On December 12, Let's Encrypt started serving expired OCSP responses, where the NextUpdate field was in the past. This was reported here on the forum. We were serving expired responses for approximately 32 hours, with the result that visitors to some web sites that use OCSP stapling received warnings from their browsers.
The Let's Encrypt server software, Boulder, includes an OCSP Updater component that continually queries our database for a list of certificates that need a fresh OCSP status. That query is relatively slow, due to an expensive JOIN. Normally it completes in about 2 minutes, which is enough to make reasonable progress. However, starting on December 8, after two days of very high issuance rates and correspondingly high database load, this query became much slower, taking more than 50 minutes to run. This meant that we were not signing OCSP responses as fast as they were expiring, and we began to fall behind. Normally we sign fresh OCSP responses after 3 days, with NextUpdate set 7 days in the future. Because the OCSP Updater was making negligible progress, within 4 days some of our OCSP responses had expired.
To fix the problem, we did a few things: First, we adjusted the batch size, so that when OCSP Updater finished an expensive query, at least it would be able to request a large number of signatures before incurring the next expensive query. Next, we added a lower bound on which OCSP responses would be considered for updating, and deployed that as a hotfix. This decreased the query time from 50+ minutes to 7 minutes. At this point the OCSP Updater was catching up on the backlog, but we estimated that it would take several days to catch up entirely, which was not acceptable. We pushed a second hotfix, making the OCSP Updater request signatures in parallel. This reduced the impact of RPC round trip time and database storage time, allowing us to sign OCSP responses as fast as our HSM would allow. And we enabled OCSP Updater in both of our datacenters to double our total throughput. Once those changes were deployed, our catchup rate increased significantly and we estimated that we would be fully caught up in 18 hours, with all of the actually-expired OCSP responses caught up within 7 hours.

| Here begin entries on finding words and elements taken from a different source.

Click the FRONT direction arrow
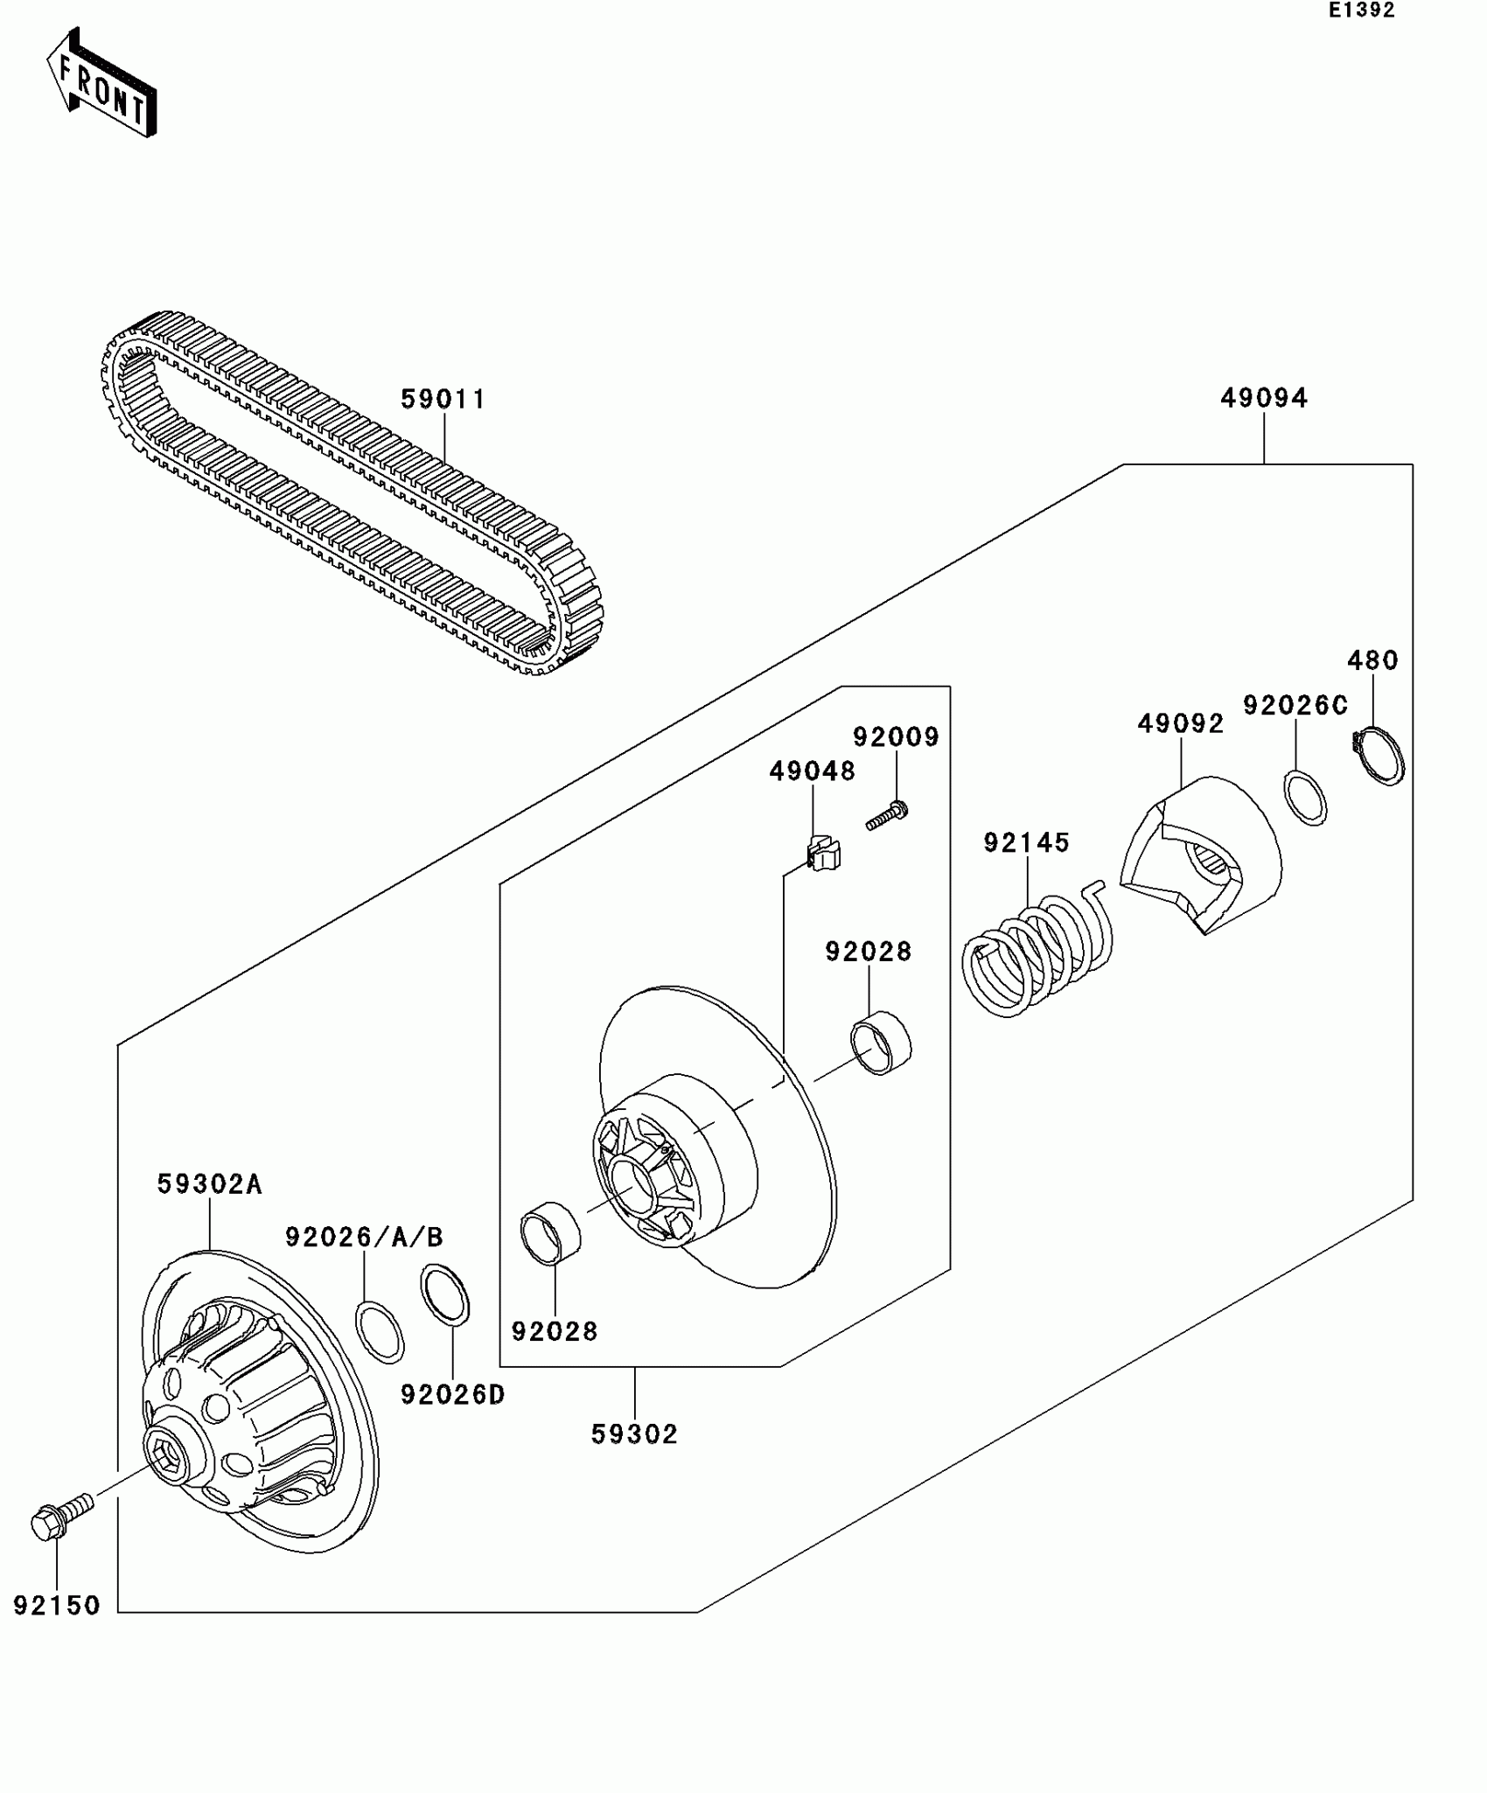click(x=101, y=83)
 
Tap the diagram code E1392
click(x=1361, y=10)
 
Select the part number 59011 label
click(x=443, y=400)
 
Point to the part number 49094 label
click(x=1264, y=399)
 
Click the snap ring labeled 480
click(x=1379, y=754)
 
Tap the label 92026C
click(x=1295, y=706)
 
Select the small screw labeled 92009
click(x=887, y=816)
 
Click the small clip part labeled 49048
click(x=821, y=854)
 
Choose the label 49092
click(x=1180, y=724)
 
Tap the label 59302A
click(x=210, y=1184)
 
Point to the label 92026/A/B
click(x=364, y=1238)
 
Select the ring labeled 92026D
click(x=445, y=1295)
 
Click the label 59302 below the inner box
click(x=634, y=1434)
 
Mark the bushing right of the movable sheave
click(x=881, y=1042)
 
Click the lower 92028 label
click(x=555, y=1331)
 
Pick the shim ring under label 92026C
click(x=1305, y=797)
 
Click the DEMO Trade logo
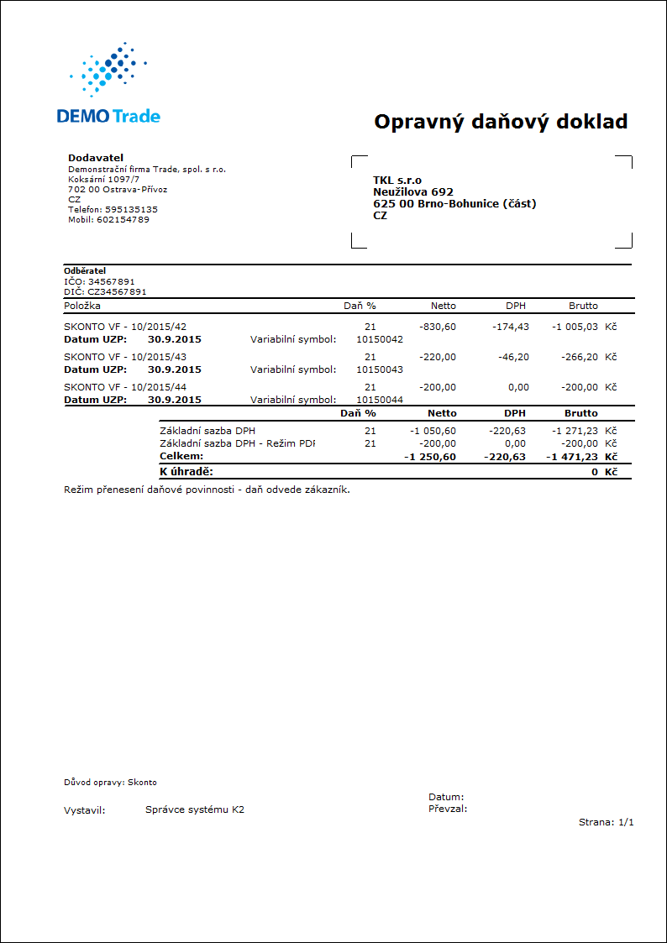(x=108, y=84)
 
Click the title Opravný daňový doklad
(x=501, y=122)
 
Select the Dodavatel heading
(x=95, y=158)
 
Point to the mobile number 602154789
(x=123, y=219)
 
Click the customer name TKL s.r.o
(x=397, y=180)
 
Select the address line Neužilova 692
(x=413, y=191)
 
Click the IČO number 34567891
(x=111, y=281)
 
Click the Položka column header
(x=82, y=306)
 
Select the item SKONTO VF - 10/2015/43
(x=125, y=357)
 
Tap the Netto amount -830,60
(x=437, y=327)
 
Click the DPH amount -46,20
(x=512, y=357)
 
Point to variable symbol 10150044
(x=380, y=400)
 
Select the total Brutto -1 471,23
(x=573, y=456)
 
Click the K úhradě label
(x=186, y=472)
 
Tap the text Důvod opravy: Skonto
(x=110, y=782)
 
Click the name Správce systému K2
(x=195, y=810)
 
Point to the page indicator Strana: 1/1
(x=606, y=822)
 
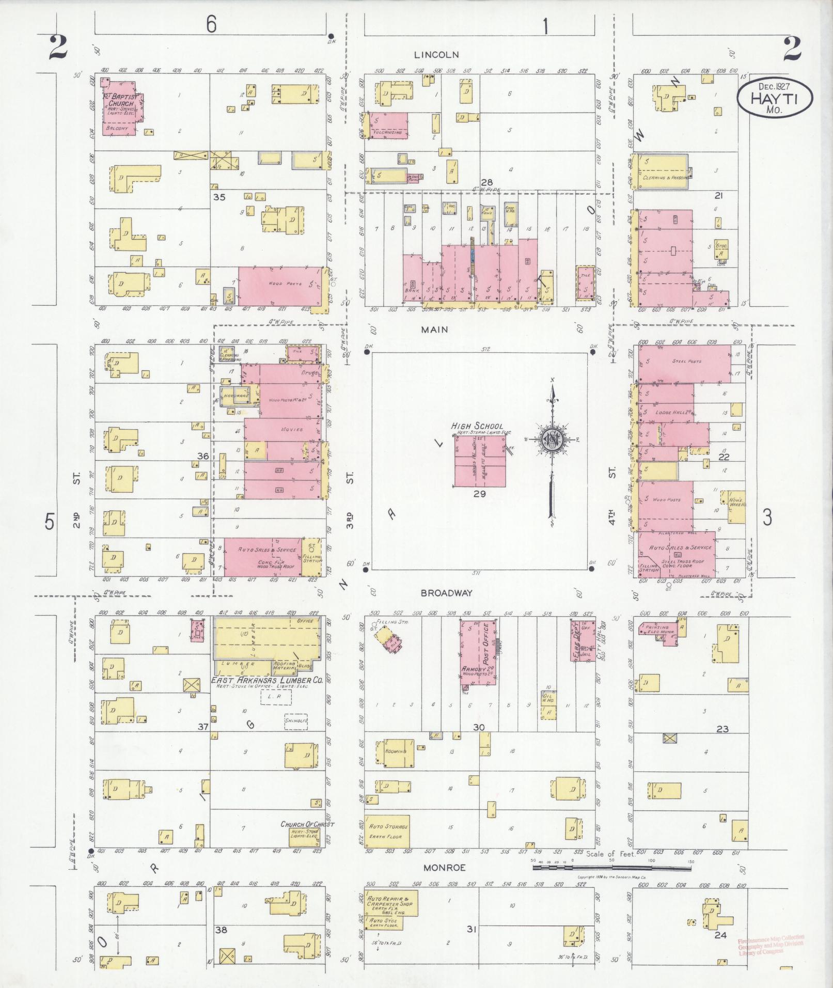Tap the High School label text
(477, 426)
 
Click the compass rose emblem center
(552, 440)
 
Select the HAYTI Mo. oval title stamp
(774, 98)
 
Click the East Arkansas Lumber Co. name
(267, 681)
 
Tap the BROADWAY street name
(446, 593)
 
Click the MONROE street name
(444, 868)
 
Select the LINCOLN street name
(436, 54)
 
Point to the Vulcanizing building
(387, 126)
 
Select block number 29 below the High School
(480, 494)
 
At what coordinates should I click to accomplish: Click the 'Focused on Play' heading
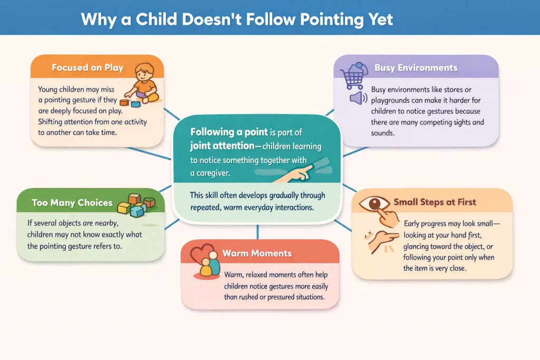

Additionally, when trying to improve our catchup rate, we were stymied by another issue: Our most recent HSM benchmark had revealed that we were not getting our full expected signing rate that we had previously tested. We later resolved the issue by setting a higher GOMAXPROCS value. Go uses goroutines (similar to green threads), and defaults to creating only as many OS threads as there are processors. Normally this works fine, as Go's I/O code is good at yielding execution when it is blocked. However, calling C code from Go, as we do when interacting with the PKCS#11 module we use to talk to the HSM, there is no such cooperation. So a blocked goroutine blocks a whole thread. In practice this means that if you have more cores in your HSM than on the box calling it, you need to instruct Go to create more OS threads so that work can proceed when other threads are blocked.
There were a number of failures involved here, but the main one was monitoring. We should have become aware of the problem long before it impacted users. We refresh OCSP responses once they are 3 days old so that we have plenty of time to fix issues before they result in an actual expiration. However, we didn't have an alert that would fire when we fell behind on updating. We did have a periodic monitor that would check for a well-formed OCSP response for a specific certificate, to ensure the OCSP service was running. But that monitor did not check whether the OCSP response was up-to-date. Even if it did, we want to alert based on the state of all OCSP responses in the system, not just for one cert. Implementing a broader check for this was a longstanding TODO item, that we should have prioritized higher. We're going to add an alert for the presence of any OCSP response older than 3 days, along with a critical alert when any OCSP responses is older than 7 days. We'll also fix our periodic monitor to check for freshness along with well-formedness. We're going to add alerts for database queries that are especially slow, and for database timeouts.
We're also deploying faster HSMs that will allow us to continue scaling up as we issue more certificates, and ensure that we can catch up faster if for any reason we fall behind again. And we'll be further improving the performance of the slow database query.
@tialaramex made some really good suggestions on the original thread. We'll be following the suggestion to give a pager address to a few community members, so that if they see an outage that it appears we have not noticed, they can generate an alert to our oncall staff. We'll also be considering how to expose more useful system stats publicly, although in most cases this may be more work than just ensuring we have good alerts for those stats.
Lastly, I want to apologize: We aspire to a very high standard of reliability, and we fell far short in this case, causing outages for some sites that use our services. We are going to work hard to do better in the future.